Number of the Beast #3

More people are dying, the oceans have turned to blood, and the members of the Paladins are accepting that this is the end of the world. A former superhero called the High has been mysteriously resurrected, accidentally blowing off Dr. Sin’s legs and later throwing him across the city. Supervillains are doing good deeds, Neanda the cavegirl accidentally lets slip that she’s not as primitive as she pretends, and the High discovers that he can’t leave the city. And it’s becoming more and more obvious that the city, the superheroes, and the supervillains are all actually in some sort of virtual reality environment run by the government.

Verdict: Thumbs up. I’m enjoying some of the character bits — Neanda losing her temper and reverting to normal speech is pretty good, and the scenes with Dr. Sin are stone solid winners.

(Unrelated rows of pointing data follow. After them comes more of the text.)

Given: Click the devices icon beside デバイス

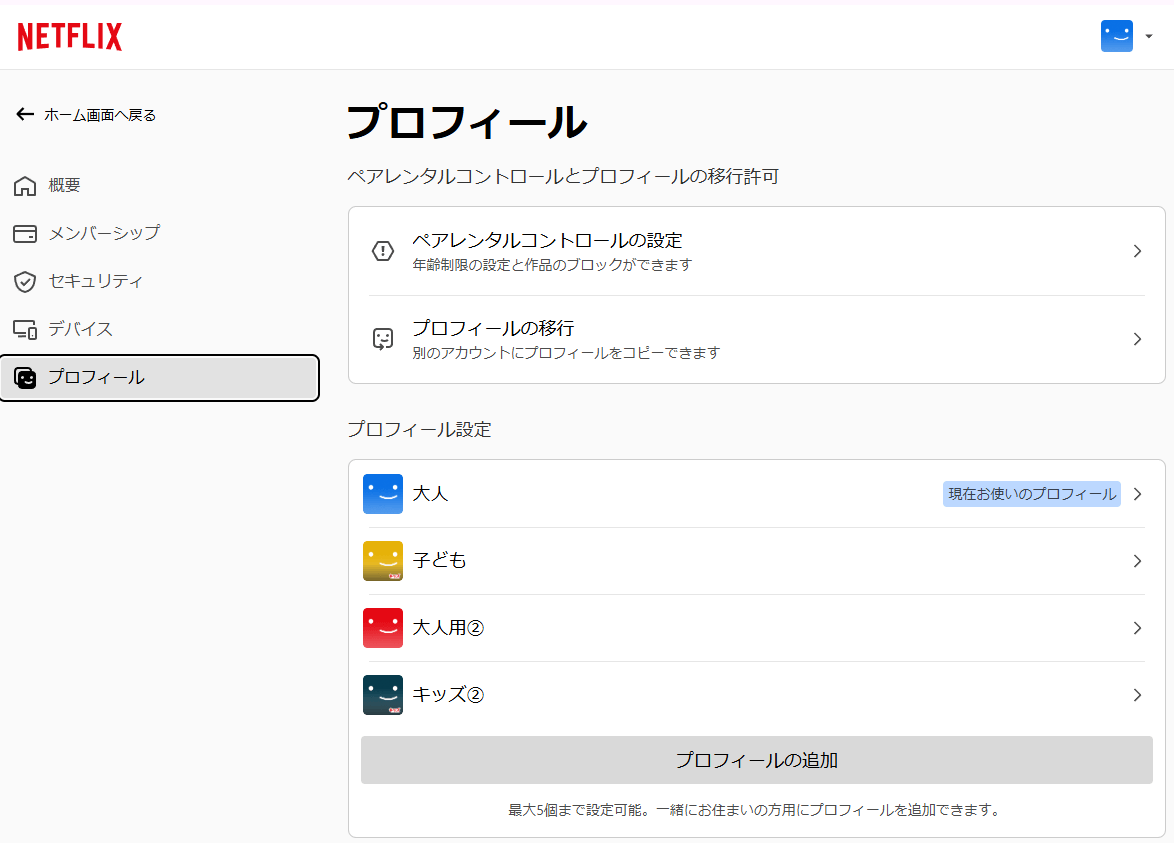Looking at the screenshot, I should (25, 330).
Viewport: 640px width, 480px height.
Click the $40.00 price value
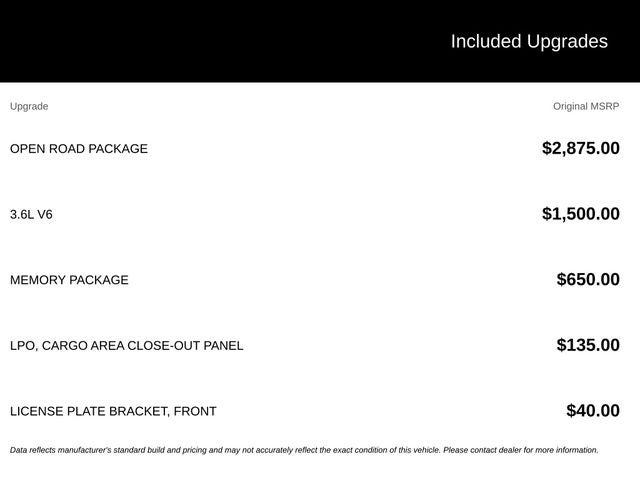coord(593,411)
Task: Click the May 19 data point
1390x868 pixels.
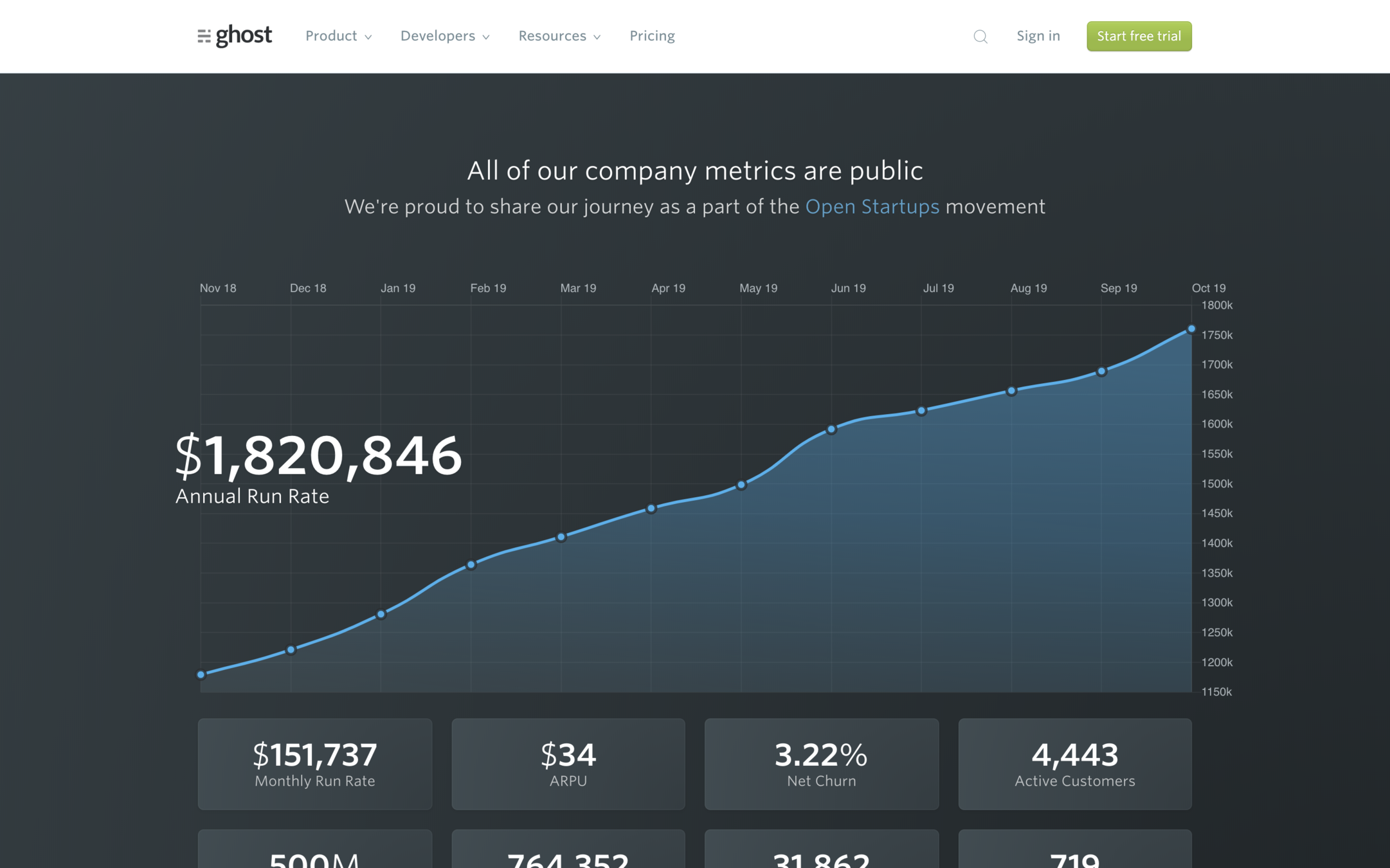Action: (741, 485)
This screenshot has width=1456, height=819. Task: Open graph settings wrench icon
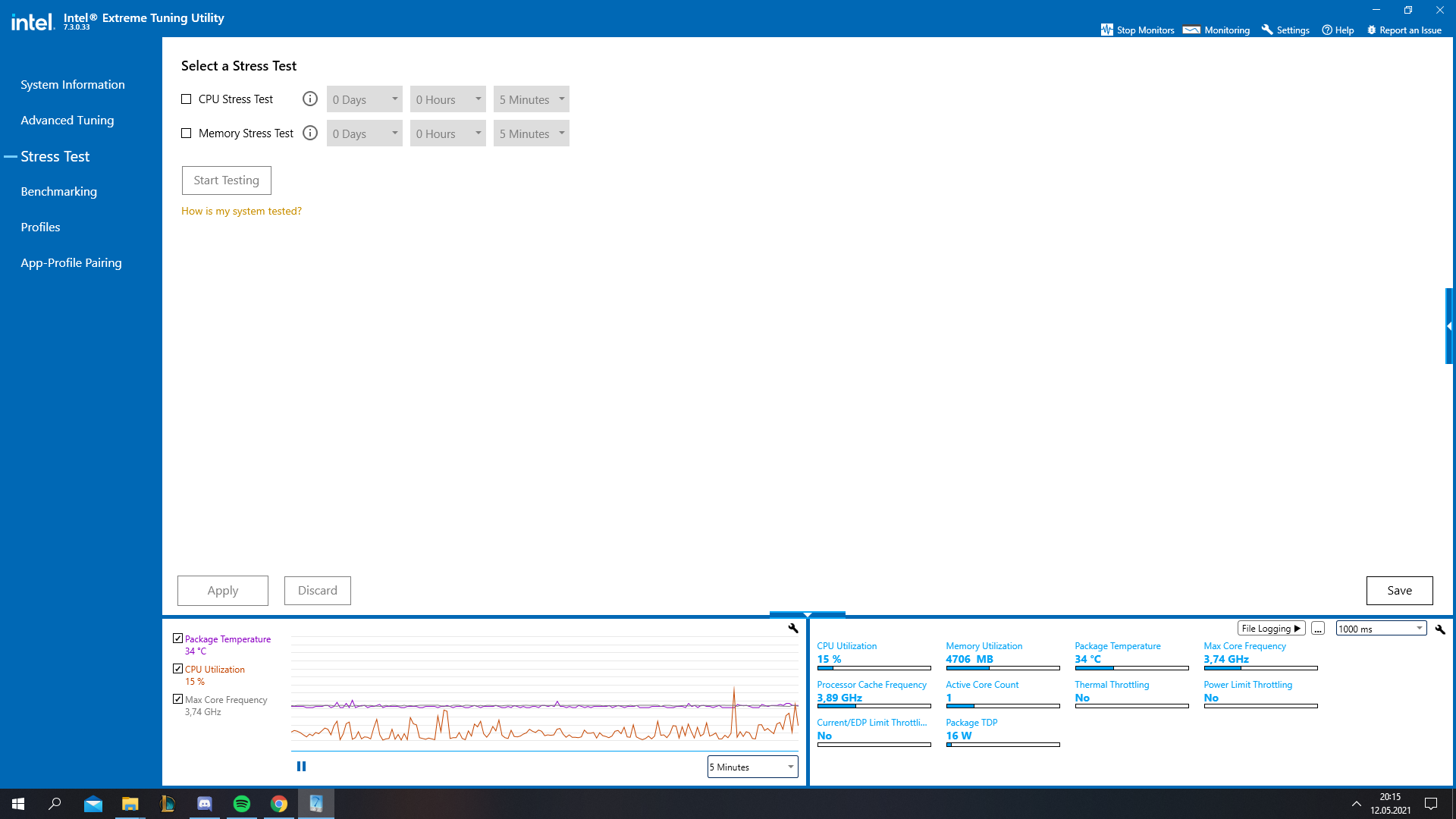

Tangent: Superman’s Reign #3

Batman, Black Canary, and Black Lightning discover that Flash and Green Lantern have traveled to an alternate universe and start working plans to get them back. Meanwhile, in the Tangent Universe, the two Flashes, the DC Green Lantern, and the Tangent Joker go to the Tangent Superman’s fortress to rescue the Atom. They end up getting the Atom free, but John Stewart gets captured.

Verdict: Thumbs down. I think I’d enjoy this story more if moved a lot faster. I mean, a LOT faster.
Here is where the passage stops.